The celebrations begin in the early afternoon when a large fete takes place on the Land of Caanan park. At 6pm the celebrations focus on Ottery's town square. Hundreds of 'pixies' (made up of local Cubs and Brownies dressed in pixie attire) capture the St. Mary's church bell ringers and drag them from the church to the square, where a re-enactment of the pixies' banishment takes place. The evening climaxes back in the Land of Caanan where a huge fireworks display takes place.

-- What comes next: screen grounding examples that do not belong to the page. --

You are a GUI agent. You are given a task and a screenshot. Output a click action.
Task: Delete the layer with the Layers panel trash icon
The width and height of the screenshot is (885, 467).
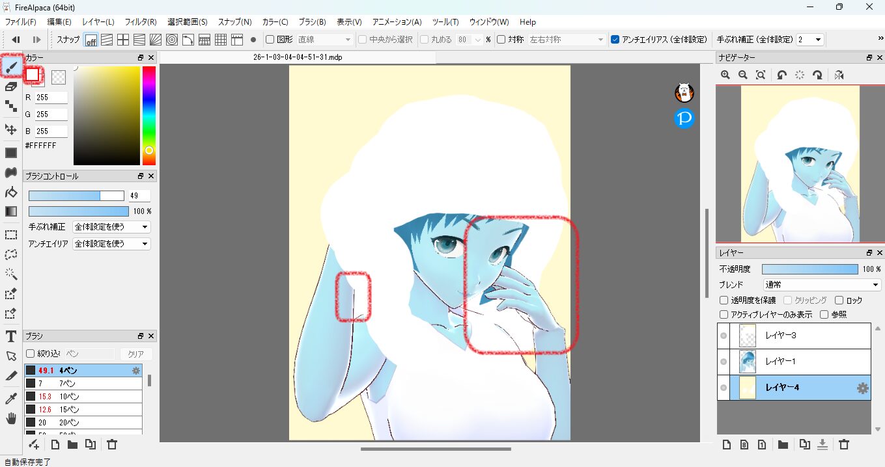[x=844, y=445]
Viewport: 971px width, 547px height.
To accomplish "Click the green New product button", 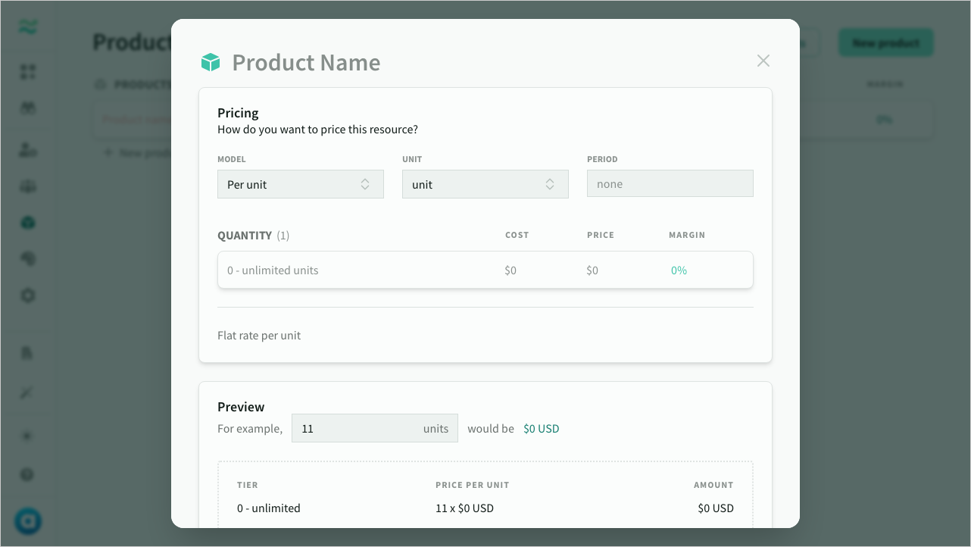I will 885,42.
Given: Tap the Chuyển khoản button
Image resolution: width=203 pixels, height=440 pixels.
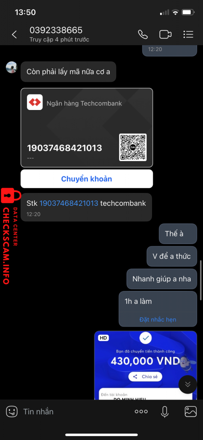Looking at the screenshot, I should pos(87,179).
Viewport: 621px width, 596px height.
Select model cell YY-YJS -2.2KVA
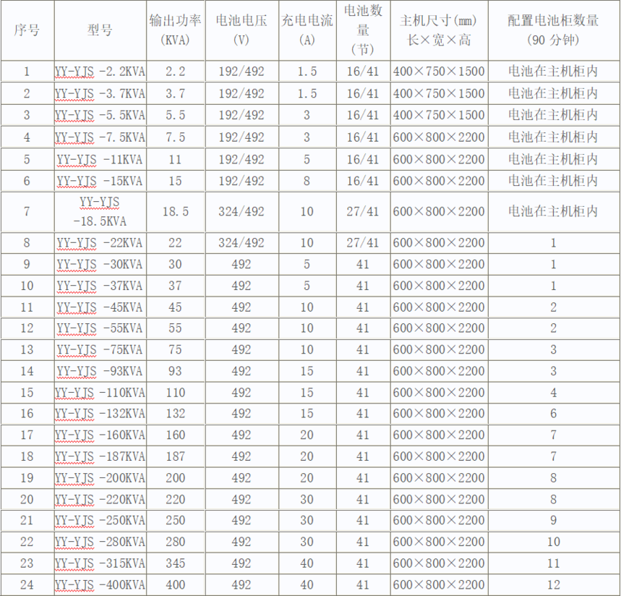click(100, 72)
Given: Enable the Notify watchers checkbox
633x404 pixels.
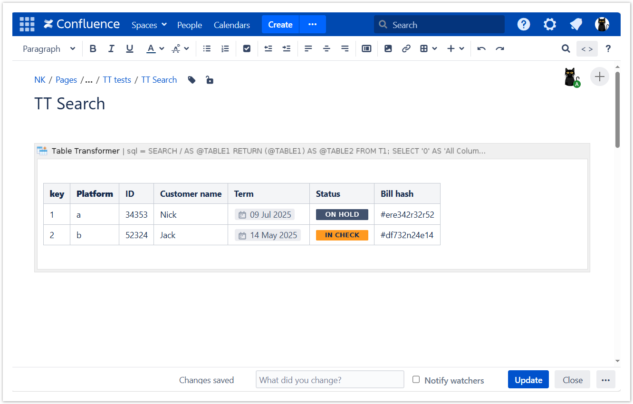Looking at the screenshot, I should (x=416, y=379).
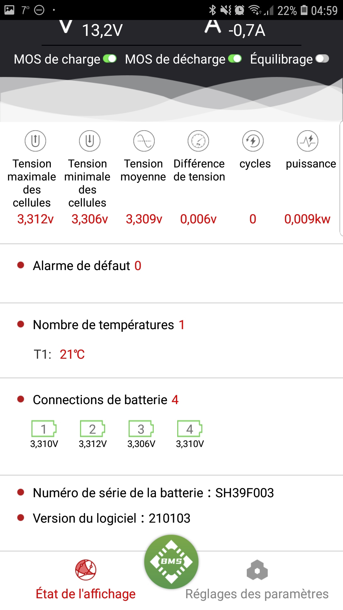Turn off the MOS de décharge switch
The height and width of the screenshot is (610, 343).
point(235,59)
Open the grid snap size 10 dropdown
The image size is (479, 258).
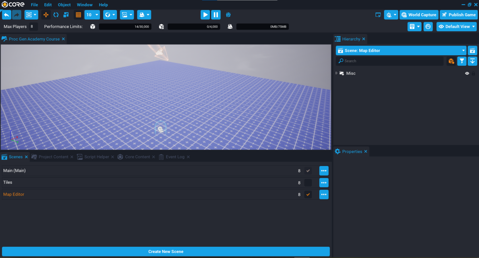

Many hundreds of years ago in the early days of Christianity, the people of East Devon used to believe in pixies and spirits. A local bishop, Bishop Grandisson, decided to build a church in Otteri (later Ottery St. Mary), and commissioned a set of bells for the church to be cast in iron in the bells of Wales. The bishop was so concerned about the bells getting destroyed that he organised an escort of monks to bring the bells to Otteri.
On hearing of this the pixies were worried, as they knew that once the bells were installed in the church, it would be the death knell of their rule over the land. So they cast a spell over the monks and redirected them from the Otteri road, towardsthe road leading them to the cliffs overlooking the sea at Sidmouth. Just as the monks were about to fall over the cliff, one of them stubbed his toe on a rock and said "God bless my soul", and immediately the spell was broken.The bells were then brought to Otteri and were installed in the church. However the pixie spell was not completely broken; each year on a day in June the 'pixie' come out and capture the town's bell ringers (and in some years parish the council) and imprison them in Pixies' Parlour to be rescued by the Vicar of Ottery St. Mary. This legend is re-enacted each year by the Cub and Brownie groups of Ottery St. Mary, with a specially constructed Pixie's Parlour in the Town Square.
The original Pixie's Parlour (a cave in sandstone) can be found along the banks of the River Otter, about a mile south of the Otter Road bridge in Ottery St. Mary.